Jan 31, 2019 by Chrono24
What is an automatic watch and how does it work?
Most mechanical watches sold today feature an automatic movement. These watches require nothing more than regular wear to keep them running. But how does an automatic watch self-wind? Do you need a watch winder if you only wear your watch from time to time? Is there anything else you should know?
What is an automatic watch?
An automatic watch winds “automatically” or by itself. Of course, this isn’t meant in a literal sense since the energy has to come from somewhere. Automatic watches get their energy from the movement of the wearer.
Even though the first automatic watches appeared as early as the 18th century, they remained a niche product until the rise of the wristwatch in the early 20th century. This new way of wearing a watch took it from the serenity of the pocket to the constant movement of the wrist. The time had finally come for automatic-winding technology to have its breakthrough.
Image: Bert Buijsrogge
Manual watches are wound by twisting the crown. Then there are automatic watches. Every automatic watch has a rotor made of a heavy material like tungsten, gold, or platinum so that they are powerful enough to wind the movement. As the wearer moves their arm, the rotor swings, thus setting the gears in motion and winding the spring. If your watch has a glass case back, simply flip it over to see this process in real time.
Whether regularly winding your automatic watch by hand is advisable also depends on the movement. There is no universal answer. Manufacturers usually provide this information. Generally speaking, however, the less you rely on winding your automatic watch manually, the slower the components will wear down.

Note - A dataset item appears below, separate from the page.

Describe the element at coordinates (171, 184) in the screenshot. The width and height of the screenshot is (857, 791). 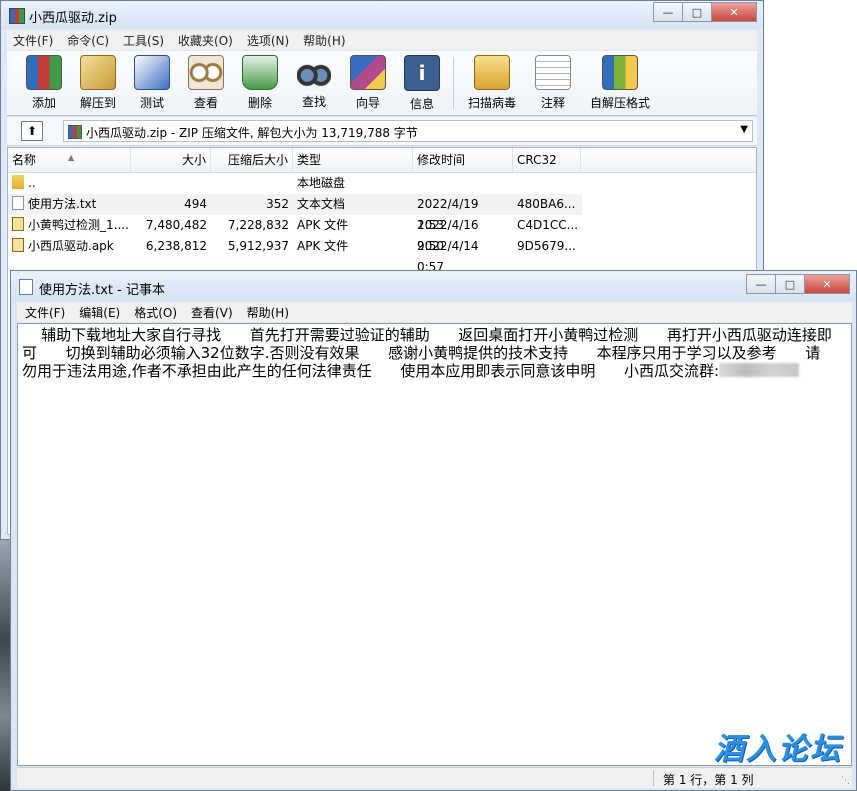
I see `row-size` at that location.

How to Avoid Damaging the Mainspring
It’s likely that anyone who has their own small collection has at least thought about whether they should buy a watch winder. If the answer is yes, the question then becomes whether you should get the affordable winder that does the job or go straight for the more sophisticated model.
Unfortunately, there’s always a catch. If your winder isn’t set to wind your watch the proper amount every day and instead winds it for too long, this can put added strain on the movement. This comes down to the quality of the winder. Any winder worth its weight should at least allow you to program how many times it rotates per day. You may have to use a socket timer to achieve the same result with the simplest models.

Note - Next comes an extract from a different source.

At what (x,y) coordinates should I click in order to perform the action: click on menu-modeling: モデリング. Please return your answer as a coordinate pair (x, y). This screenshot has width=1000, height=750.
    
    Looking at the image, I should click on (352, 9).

There is still a rumor floating around that watch winders prevent a movement’s lubricants from “gumming up.”. However, we’ve been using synthetic lubricants for over half a century now. These modern materials no longer come with the gummy disadvantage found in their natural predecessors. That being said, if you want to limit wear on the movement, lengthen time between services, and you don’t have a problem with resetting the time and date, you don’t really need a winder.

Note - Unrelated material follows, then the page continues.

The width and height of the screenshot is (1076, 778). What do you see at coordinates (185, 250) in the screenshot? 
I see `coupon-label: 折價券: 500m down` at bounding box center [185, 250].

The potential “pitfalls” listed above are just possibilities. No watch will suddenly break down from one day to the next because you didn’t follow each instruction to a “t.” It’s more important that you enjoy your automatic watch without any worries, perhaps keeping what you’ve learned in the back of your mind. That is the best way to appreciate this technological marvel. At the end of the day, appreciating watches is what the passion’s all about anyway, isn’t it?